Irene torció la boca. Ella también hacía aquello por dinero. Por legar algo a los suyos.
El espía vio que no iba a obtener información relevante de aquella chica y dio por zanjado el asunto. Con calma; como quien firma un documento.
Actually, no he traído el dinero –le confesó Robert mientras se metía las manos en los bolsillos de la chaqueta–. ¿Sabes por qué? –Irene apenas estaba a tres pasos de ella–. No podrás gastarlo.
Un instante de silencio.
La muchacha se volvió repentinamente, como si hubiera percibido la presencia de Irene. El cañón de la pistola se apoyó en la frente de la chica. Su rostro fue iluminado tanto por un cohete en el cielo como por el destello del arma al pulsar el gatillo.
Un pequeño agujero se materializó en la frente de Susana. Irene siempre usaba armas de bajo calibre, eran más manejables y hacían menos ruido. Además, tenían la fuerza necesaria para perforar un cráneo pero no la suficiente para salir expulsadas por el extremo opuesto, lo cual evitaba la incomodidad de tener que limpiar manchas.
La chica cayó de rodillas y su cuerpo se dobló hacia atrás. Inmóvil.

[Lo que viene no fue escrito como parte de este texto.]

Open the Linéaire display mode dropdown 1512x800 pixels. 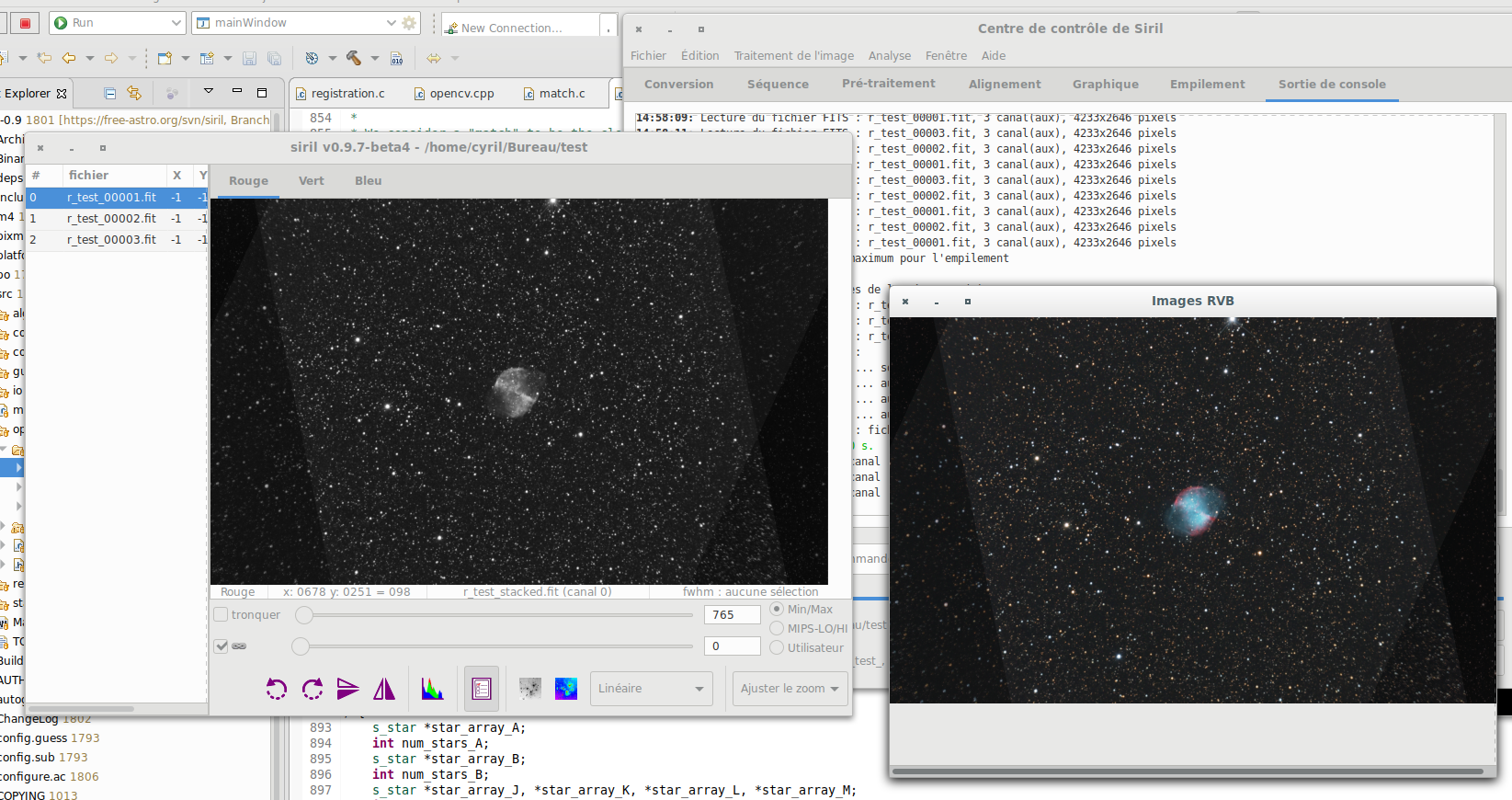651,689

Robert se aproximó al cadáver y lo rodeó despacio. Estaba muerta.
What's done is done –citó, muy a lo Shakespeare.
Mientras Irene recogía el casquillo del suelo los últimos destellos de los fuegos artificiales se apagaron. Era el momento de llevarse el cadáver.
No necesitó la ayuda de 007. La delgada muchacha apenas era una carga. No como otras ocasiones en las que Irene se había visto obligada a arrastrar a hombres que no habían tenido ningún respeto por su figura.

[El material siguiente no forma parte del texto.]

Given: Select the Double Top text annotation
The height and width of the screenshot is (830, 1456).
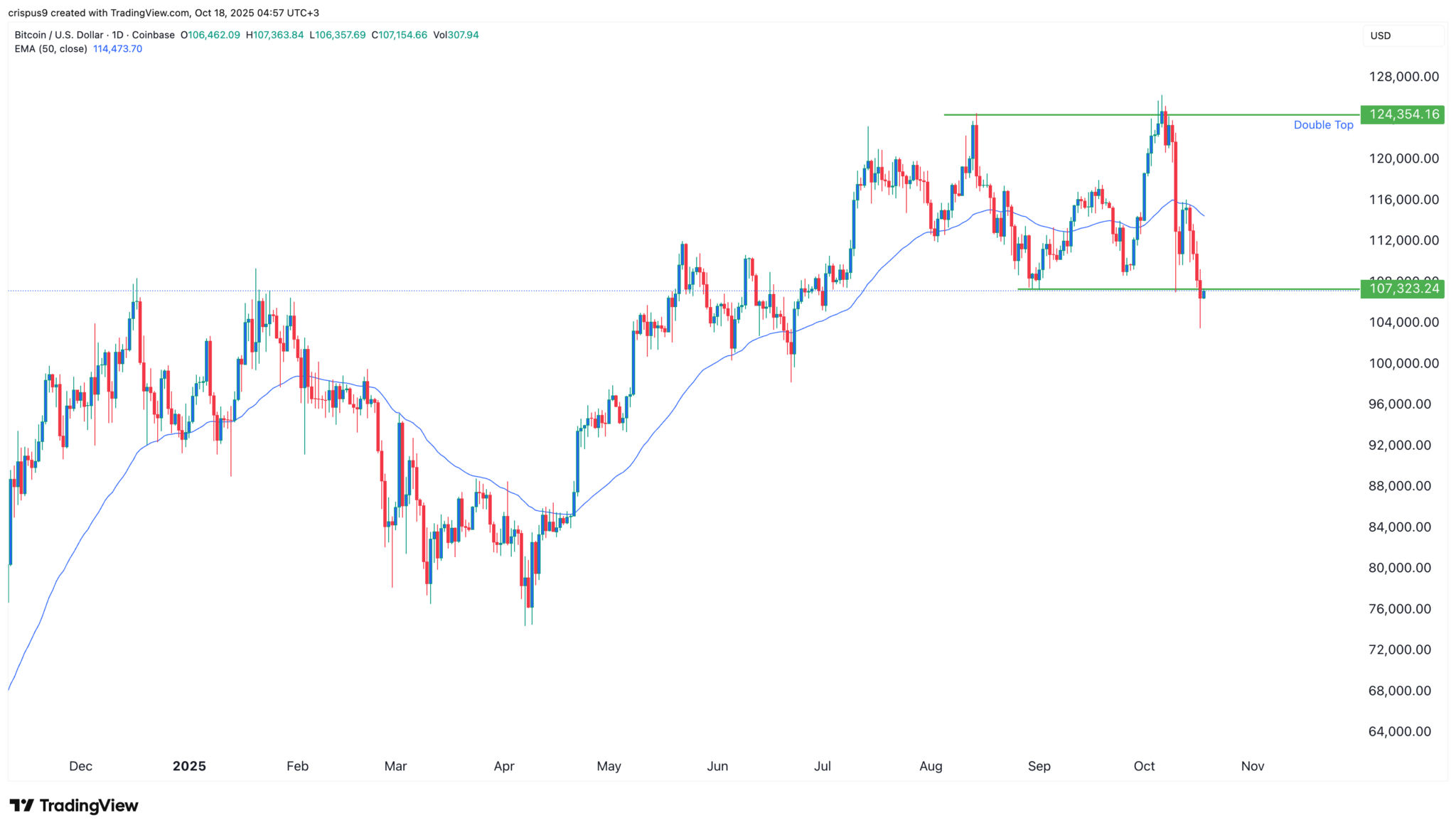Looking at the screenshot, I should point(1323,125).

Susana Torralba quedó envuelta en un plástico que protegería de manchas el maletero del Peugeot 107 mientras Robert se alejaba del lugar con paso tranquilo. Como si aquella noche no hubiera ocurrido nada distinto a cualquier otra noche.
Irene entró en el coche y sacó el cargador de la pistola. Solo faltaba una bala.
Cogió el sobre de debajo del asiento del conductor. Abrió la guantera de un golpe seco. para guardarlo ahí. Su contenido le decepcionó.
Encontró una botella vacía y lamentó no tener con qué matar al fantasma de su última víctima.